Note that Task Manager shows plenty of free memory, but it does show short spikes of CPU usage to 100% one one of the 4 cores, at the same time the problems are seen.
The data is arriving over Gigabit Ethernet, and if I have my program just receive the data and throw it away (without writing it to the hard drive), the machine can maintain a constant download rate of about 96MB/sec without breaking a sweat. If I write the received data to a file, however, the download rate decreases to about 37MB/sec, and the symptoms described above start to appear.
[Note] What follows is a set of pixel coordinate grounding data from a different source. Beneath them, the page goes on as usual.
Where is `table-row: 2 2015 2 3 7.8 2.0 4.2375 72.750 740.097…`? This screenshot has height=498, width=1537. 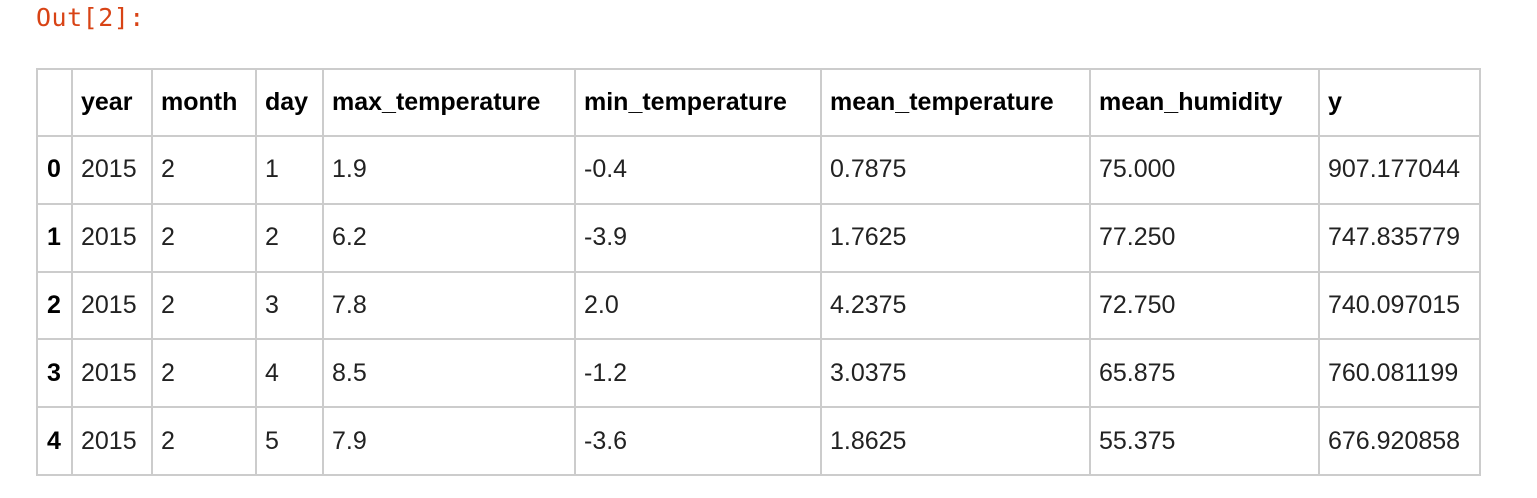 table-row: 2 2015 2 3 7.8 2.0 4.2375 72.750 740.097… is located at coordinates (758, 306).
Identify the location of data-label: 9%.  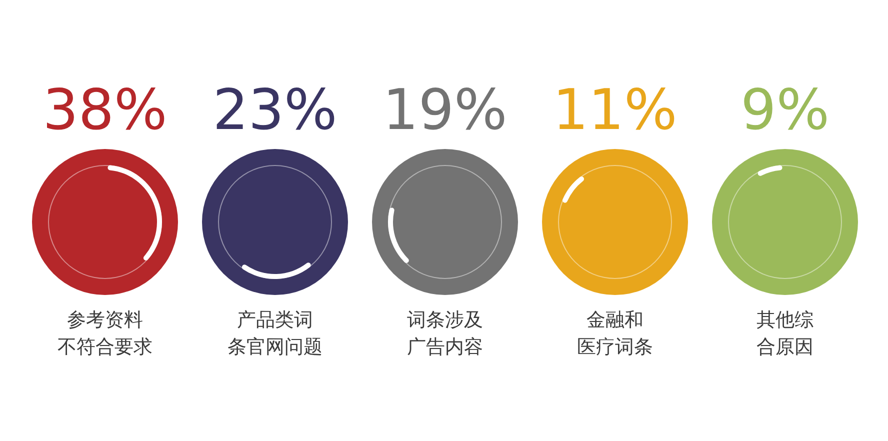
(785, 110).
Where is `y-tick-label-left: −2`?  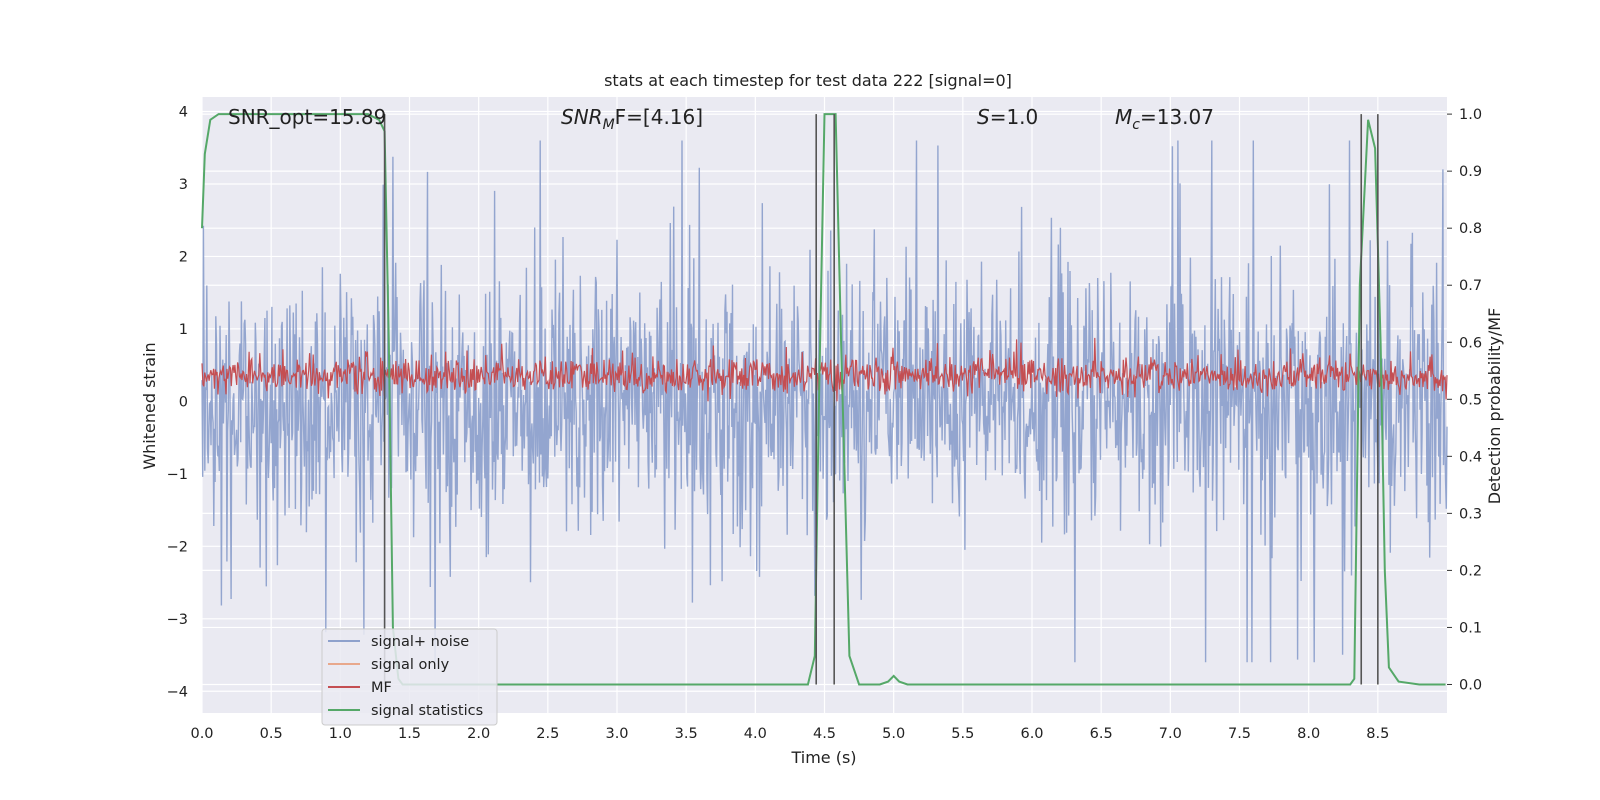 y-tick-label-left: −2 is located at coordinates (178, 547).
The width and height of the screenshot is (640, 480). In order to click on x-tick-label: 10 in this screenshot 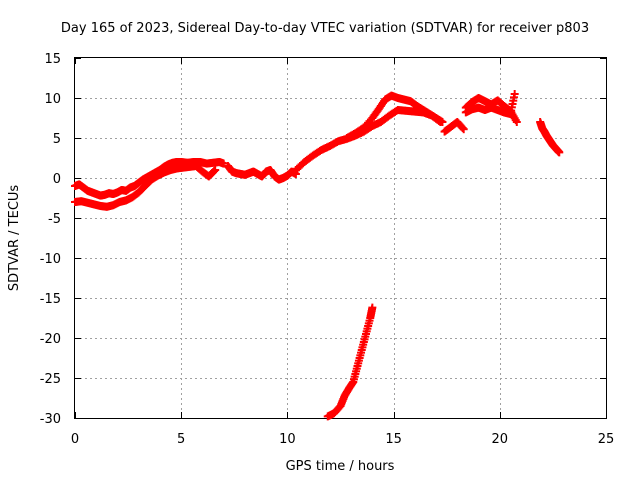, I will do `click(288, 440)`.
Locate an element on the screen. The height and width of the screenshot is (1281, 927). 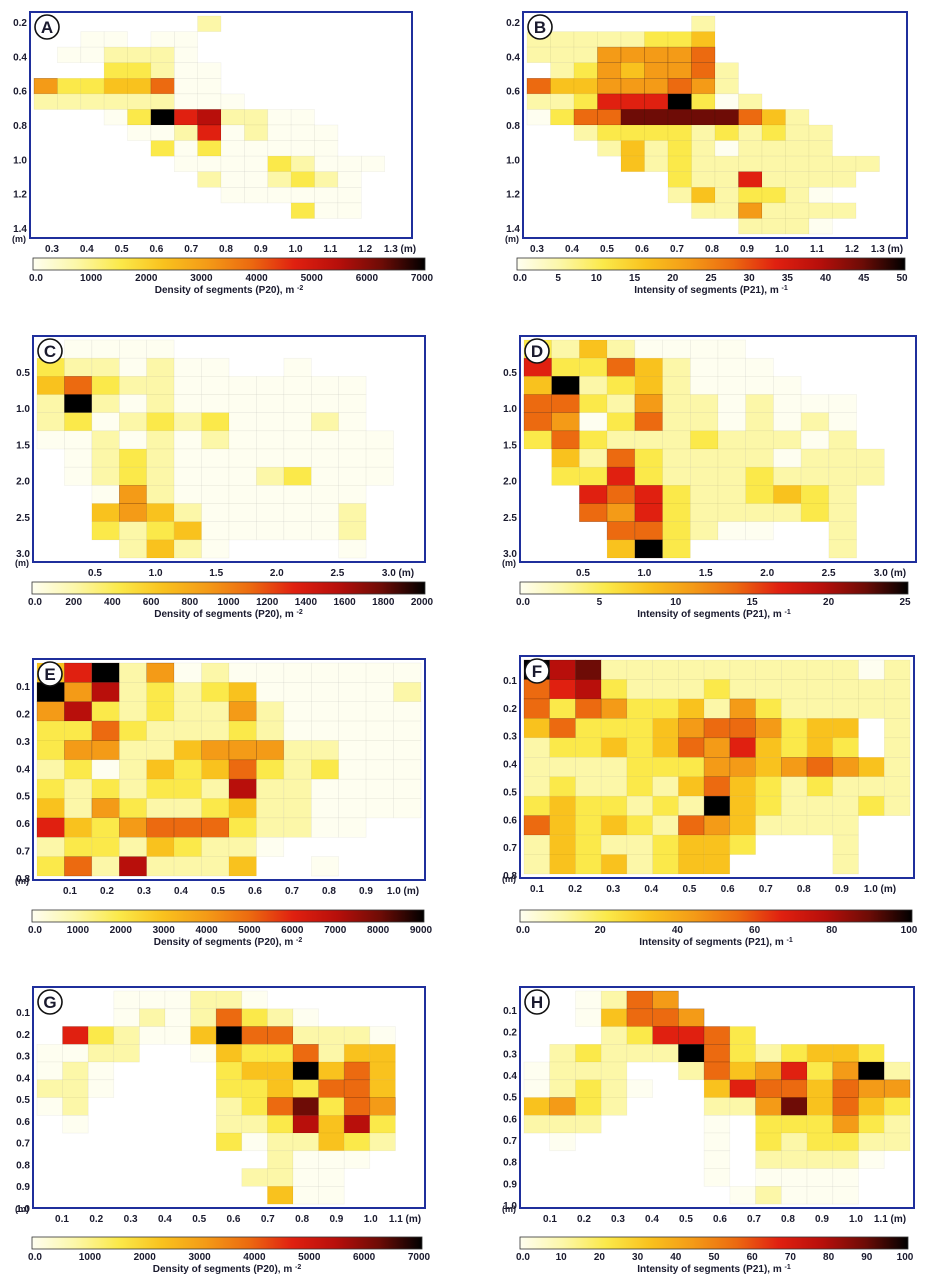
x-tick-label: 0.7 is located at coordinates (677, 250).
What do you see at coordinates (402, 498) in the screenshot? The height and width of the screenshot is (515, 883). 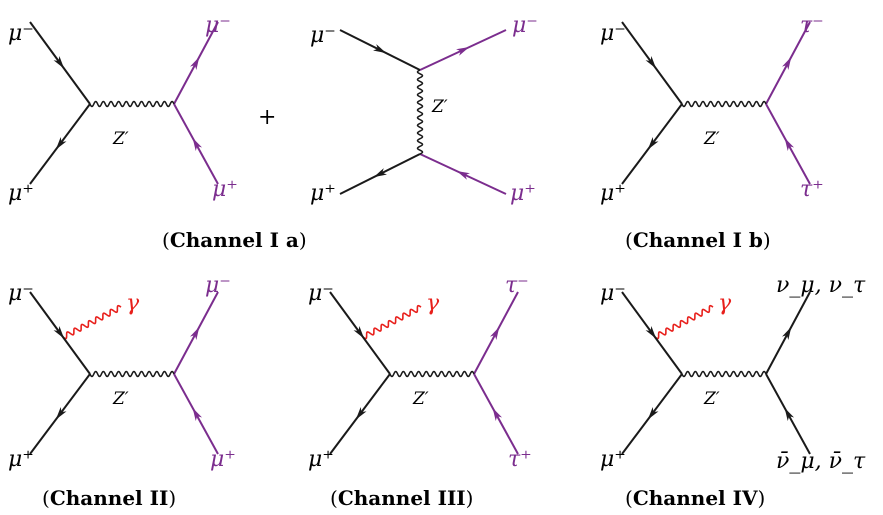 I see `caption-channel-3: (Channel III)` at bounding box center [402, 498].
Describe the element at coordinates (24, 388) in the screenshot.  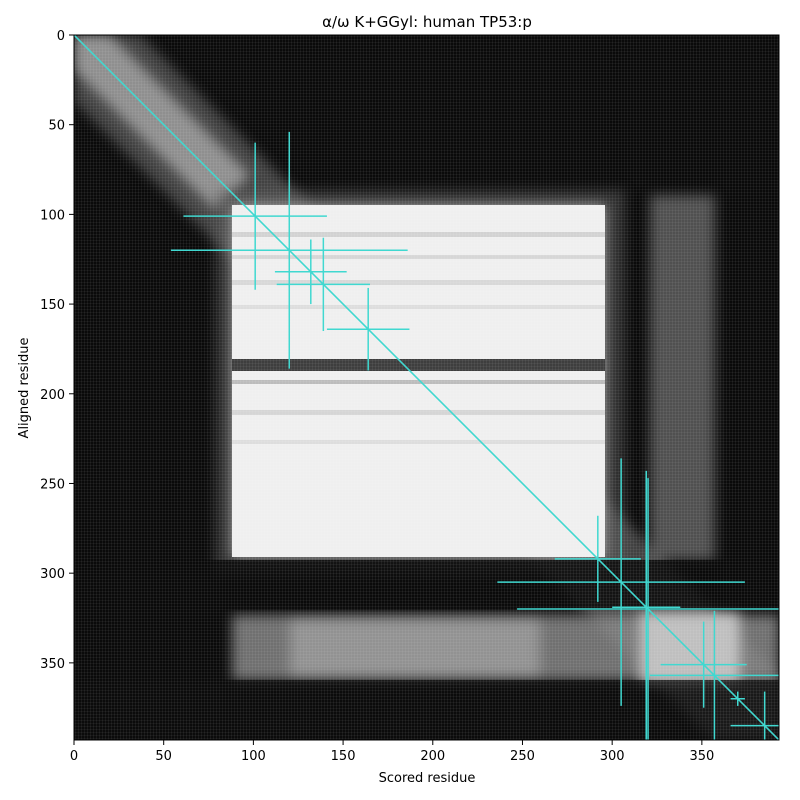
I see `y-axis-label: Aligned residue` at that location.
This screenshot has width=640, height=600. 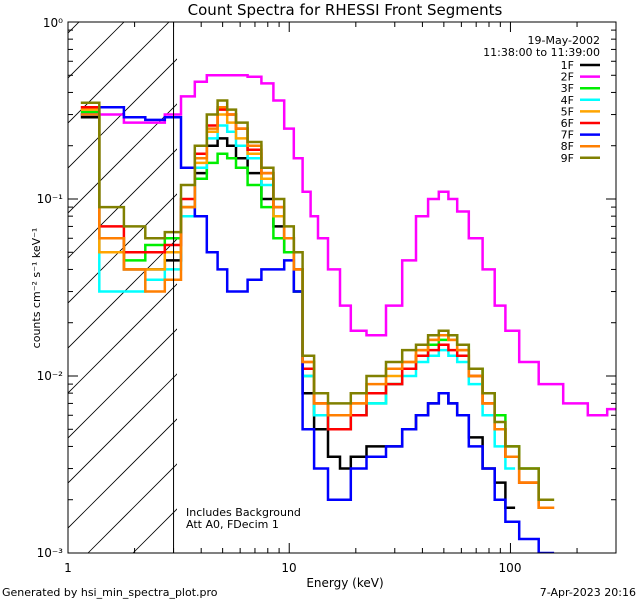 What do you see at coordinates (344, 583) in the screenshot?
I see `x-axis-label: Energy (keV)` at bounding box center [344, 583].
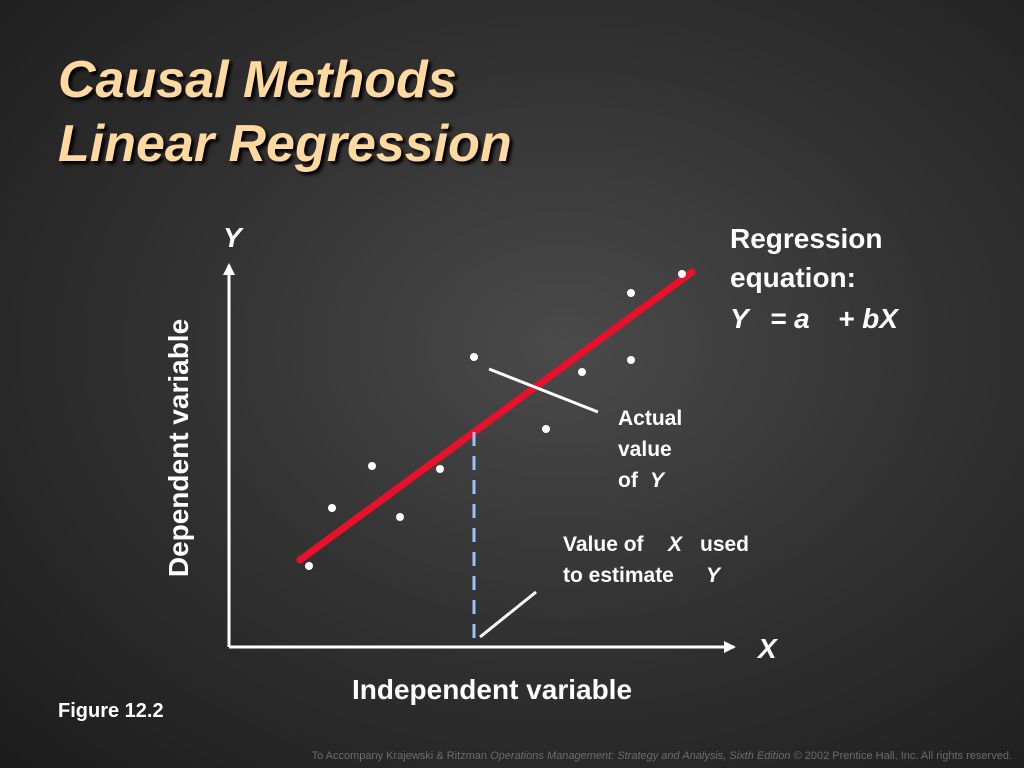 This screenshot has width=1024, height=768. What do you see at coordinates (724, 544) in the screenshot?
I see `estimate-used: used` at bounding box center [724, 544].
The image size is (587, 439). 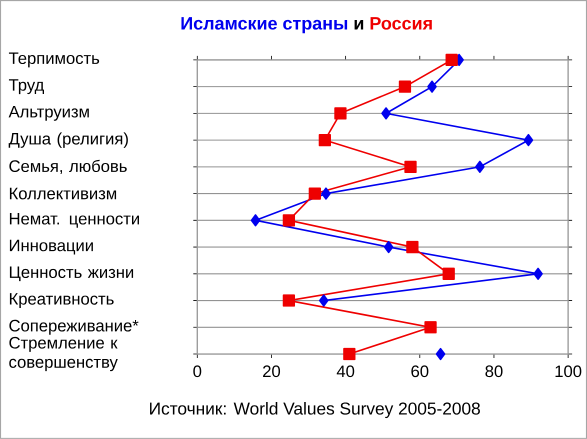 I want to click on y-tick-label: Стремление к совершенству, so click(x=64, y=354).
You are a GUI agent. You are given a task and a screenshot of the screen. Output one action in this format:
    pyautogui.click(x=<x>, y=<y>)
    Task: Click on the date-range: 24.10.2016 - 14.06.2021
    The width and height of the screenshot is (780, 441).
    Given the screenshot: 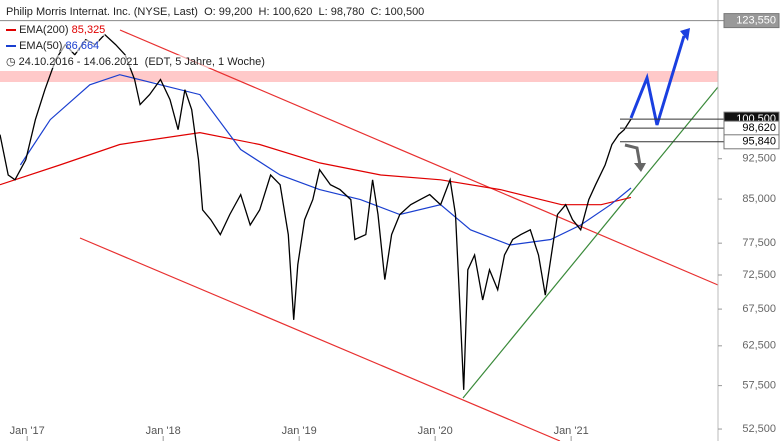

The interesting thing is that just for curiosity's sake I added this call to my I/O thread's entry function, just before the beginning of its event loop:
SetThreadPriority(GetCurrentThread(), THREAD_PRIORITY_BELOW_NORMAL);
When I did that, the "(not responding)" symptoms cleared, but then download speed was reduced to only ~25MB/sec.
So my questions are:
Does anyone know what might be causing the sporadic hangups of the GUI when the hard drive is under a heavy write-load?
Why does lowering the I/O thread's priority cause the download rate to drop so much, given that there are three idle cores on the machine? I would think that even a lower-priority thread would have plenty of CPU available in this situation.
Is there any way to get a maximum download rate without causing Windows' desktop responsiveness and/or my app's GUI responsiveness to suffer problems?
Without seeing any code is hard to answer but this seems to be something related to processors and the fact that your download thread is not leaving any space for other threads to performs other operations.
It seems it never waits and that the driver of the network card is not well written.
Are you sure your thread is entering in an idle state when there is no data incoming?
In OS with a single processor a for (;;) {} will consume 100% cpu and if it talks continuously with the kernel it may stops other processes or other threads for doing that, especially if there is a bug or a very bad behaviour in some network card driver in your case.
Probably putting the thread priority below normal you are asking the OS to use your thread less often, this gives by a magical combination of things that allow things to not hang too much.
Check the code, maybe you are forgetting something?
Check if adding a sleep(0) to force the OS to yield to another thread sometime will make things better, but this is a temporary fix, you should find why your thread is consuming 100% cpu, if it is.